Abstract
The Melanoma Inhibitory Activity (MIA) protein is strongly expressed and secreted by malignant melanoma cells and was shown to promote melanoma development and invasion. The MIA protein was the first extracellular protein shown to adopt an Src homology 3 (SH3) domain-like fold in solution that can bind to fibronectin type III domains. Together with MIA, the homologous proteins OTOR (or FDP), MIA-2, and TANGO (or MIA-3) constitute a protein family of non-cytosolic and – except for fulllength TANGO and TANGO1-like (TALI) – extracellular SH3-domain containing proteins. Members of this protein family modulate collagen maturation and export, cartilage development, cell attachment in the extracellular matrix, and melanoma metastasis. These proteins may thus serve as promising targets for drug development against malignant melanoma.

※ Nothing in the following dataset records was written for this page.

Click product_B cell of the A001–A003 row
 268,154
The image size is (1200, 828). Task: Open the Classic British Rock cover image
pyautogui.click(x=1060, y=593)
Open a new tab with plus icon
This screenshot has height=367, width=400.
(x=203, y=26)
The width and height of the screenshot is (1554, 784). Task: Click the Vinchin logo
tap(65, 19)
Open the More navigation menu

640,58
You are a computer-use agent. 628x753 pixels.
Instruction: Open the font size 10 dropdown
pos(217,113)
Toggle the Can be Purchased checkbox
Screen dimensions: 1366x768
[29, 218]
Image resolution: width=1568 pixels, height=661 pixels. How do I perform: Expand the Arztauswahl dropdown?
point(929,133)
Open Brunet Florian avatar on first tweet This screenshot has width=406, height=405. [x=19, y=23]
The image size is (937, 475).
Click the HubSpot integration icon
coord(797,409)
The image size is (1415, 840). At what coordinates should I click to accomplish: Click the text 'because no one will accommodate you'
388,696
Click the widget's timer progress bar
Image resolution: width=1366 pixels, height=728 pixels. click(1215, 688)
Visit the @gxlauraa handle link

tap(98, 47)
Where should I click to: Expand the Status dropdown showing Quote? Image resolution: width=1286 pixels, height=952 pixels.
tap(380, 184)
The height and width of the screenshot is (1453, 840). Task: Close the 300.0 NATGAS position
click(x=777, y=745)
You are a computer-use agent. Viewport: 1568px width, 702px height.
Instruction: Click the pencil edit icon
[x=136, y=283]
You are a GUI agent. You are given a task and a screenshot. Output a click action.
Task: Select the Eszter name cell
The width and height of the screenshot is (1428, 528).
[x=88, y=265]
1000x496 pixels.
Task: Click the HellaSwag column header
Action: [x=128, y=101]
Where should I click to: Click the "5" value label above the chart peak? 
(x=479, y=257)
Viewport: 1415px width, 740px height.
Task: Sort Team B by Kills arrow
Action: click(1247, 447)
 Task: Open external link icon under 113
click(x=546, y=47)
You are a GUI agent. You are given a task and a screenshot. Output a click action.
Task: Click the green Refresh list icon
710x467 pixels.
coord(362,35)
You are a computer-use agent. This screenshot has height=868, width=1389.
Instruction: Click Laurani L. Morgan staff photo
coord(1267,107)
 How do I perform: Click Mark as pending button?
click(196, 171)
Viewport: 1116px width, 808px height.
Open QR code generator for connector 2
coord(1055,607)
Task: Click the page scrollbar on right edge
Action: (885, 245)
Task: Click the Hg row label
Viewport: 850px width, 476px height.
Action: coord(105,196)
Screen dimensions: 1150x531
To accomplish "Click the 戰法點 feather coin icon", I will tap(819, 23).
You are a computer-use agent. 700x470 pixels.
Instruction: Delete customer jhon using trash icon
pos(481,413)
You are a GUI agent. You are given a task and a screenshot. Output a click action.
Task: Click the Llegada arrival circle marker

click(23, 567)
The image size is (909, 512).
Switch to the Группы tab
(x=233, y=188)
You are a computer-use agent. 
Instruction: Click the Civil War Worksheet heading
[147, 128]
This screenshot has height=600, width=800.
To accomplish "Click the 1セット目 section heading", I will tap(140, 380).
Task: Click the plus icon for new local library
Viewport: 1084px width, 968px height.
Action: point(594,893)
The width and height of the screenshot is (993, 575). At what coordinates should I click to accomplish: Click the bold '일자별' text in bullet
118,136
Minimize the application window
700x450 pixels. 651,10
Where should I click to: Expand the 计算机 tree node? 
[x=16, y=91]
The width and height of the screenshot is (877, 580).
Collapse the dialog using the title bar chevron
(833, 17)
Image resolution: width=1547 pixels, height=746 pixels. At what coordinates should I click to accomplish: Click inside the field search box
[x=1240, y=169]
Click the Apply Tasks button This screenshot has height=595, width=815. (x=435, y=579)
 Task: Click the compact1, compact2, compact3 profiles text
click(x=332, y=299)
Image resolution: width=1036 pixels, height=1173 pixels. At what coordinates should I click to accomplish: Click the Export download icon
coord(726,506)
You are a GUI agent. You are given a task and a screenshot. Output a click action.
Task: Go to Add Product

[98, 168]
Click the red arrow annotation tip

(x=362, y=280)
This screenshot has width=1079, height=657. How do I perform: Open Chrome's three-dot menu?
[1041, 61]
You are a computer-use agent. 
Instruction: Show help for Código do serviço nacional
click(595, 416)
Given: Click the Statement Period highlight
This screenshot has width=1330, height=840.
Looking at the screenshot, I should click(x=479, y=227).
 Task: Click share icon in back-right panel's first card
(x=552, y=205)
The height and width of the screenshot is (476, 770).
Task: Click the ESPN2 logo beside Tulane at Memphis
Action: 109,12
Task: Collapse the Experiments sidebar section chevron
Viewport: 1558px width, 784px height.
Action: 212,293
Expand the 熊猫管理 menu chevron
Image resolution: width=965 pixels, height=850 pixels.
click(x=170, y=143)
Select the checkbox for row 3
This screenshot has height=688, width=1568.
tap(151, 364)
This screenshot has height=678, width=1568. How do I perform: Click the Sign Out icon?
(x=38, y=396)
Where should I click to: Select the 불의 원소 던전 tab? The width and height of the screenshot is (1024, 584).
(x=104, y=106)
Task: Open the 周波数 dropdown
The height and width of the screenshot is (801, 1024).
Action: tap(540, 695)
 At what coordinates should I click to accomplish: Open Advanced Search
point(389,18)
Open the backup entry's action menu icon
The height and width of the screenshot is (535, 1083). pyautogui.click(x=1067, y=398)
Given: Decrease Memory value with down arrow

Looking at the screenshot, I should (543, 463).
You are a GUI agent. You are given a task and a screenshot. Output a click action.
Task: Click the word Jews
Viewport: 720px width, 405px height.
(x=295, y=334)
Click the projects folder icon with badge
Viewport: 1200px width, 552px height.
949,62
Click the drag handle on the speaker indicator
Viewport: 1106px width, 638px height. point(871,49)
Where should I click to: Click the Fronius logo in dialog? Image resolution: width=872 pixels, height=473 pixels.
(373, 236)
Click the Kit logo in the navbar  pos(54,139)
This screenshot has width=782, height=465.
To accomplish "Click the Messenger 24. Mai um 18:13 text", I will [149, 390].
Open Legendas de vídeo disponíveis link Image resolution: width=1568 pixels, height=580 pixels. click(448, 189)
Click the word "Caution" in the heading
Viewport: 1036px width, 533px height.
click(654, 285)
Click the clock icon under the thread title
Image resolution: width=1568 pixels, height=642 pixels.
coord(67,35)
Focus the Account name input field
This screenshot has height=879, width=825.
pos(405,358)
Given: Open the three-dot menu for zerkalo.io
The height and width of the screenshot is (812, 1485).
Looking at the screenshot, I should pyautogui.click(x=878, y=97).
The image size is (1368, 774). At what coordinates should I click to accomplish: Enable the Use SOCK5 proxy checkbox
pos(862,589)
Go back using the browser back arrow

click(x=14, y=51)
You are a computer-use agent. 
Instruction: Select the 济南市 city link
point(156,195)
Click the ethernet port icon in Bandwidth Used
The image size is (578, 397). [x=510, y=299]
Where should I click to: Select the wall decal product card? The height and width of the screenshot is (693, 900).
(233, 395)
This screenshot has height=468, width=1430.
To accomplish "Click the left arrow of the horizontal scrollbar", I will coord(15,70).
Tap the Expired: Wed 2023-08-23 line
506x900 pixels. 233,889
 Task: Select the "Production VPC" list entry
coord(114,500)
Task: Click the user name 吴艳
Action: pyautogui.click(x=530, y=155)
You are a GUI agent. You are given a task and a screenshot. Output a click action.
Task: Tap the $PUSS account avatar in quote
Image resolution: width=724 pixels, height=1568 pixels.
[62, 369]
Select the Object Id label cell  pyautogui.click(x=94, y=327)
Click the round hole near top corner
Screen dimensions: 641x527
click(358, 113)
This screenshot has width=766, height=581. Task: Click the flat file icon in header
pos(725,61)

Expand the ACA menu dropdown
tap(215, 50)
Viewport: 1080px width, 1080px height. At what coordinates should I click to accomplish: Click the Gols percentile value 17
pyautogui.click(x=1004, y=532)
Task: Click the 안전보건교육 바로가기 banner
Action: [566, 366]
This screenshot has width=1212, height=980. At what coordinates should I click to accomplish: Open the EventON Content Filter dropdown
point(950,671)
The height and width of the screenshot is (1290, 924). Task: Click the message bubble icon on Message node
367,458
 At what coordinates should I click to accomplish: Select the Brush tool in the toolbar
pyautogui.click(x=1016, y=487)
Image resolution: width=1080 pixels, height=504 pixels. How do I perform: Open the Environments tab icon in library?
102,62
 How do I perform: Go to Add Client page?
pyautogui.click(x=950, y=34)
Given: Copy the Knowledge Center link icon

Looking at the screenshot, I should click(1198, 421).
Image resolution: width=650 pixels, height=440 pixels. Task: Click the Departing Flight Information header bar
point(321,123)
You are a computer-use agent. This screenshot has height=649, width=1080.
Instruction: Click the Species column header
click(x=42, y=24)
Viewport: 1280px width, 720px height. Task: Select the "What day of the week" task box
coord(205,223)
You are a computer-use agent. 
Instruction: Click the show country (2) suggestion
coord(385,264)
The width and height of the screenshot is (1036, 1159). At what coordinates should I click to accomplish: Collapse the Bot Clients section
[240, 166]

For the last twenty years, NMR spectroscopy has become a powerful technique in medicinal chemistry. While traditional high throughput screenings only report on the activity or affinity of low molecular weight compounds, NMR spectroscopy does not only relate to the structure of those compounds with their activity, but it can also unravel structural information on the ligand binding site on the protein at atomic resolution. Based on the molecular details of the interaction between the ligand and its target protein, the binding affinities of initial fragment hits can be further improved more efficiently in order to generate lead structures that exhibit significant therapeutic effects. The NMR-based approach promises to greatly contribute to the quest for low molecular weight compounds that ultimately could yield drugs to treat skin-related diseases such as malignant melanoma more effectively.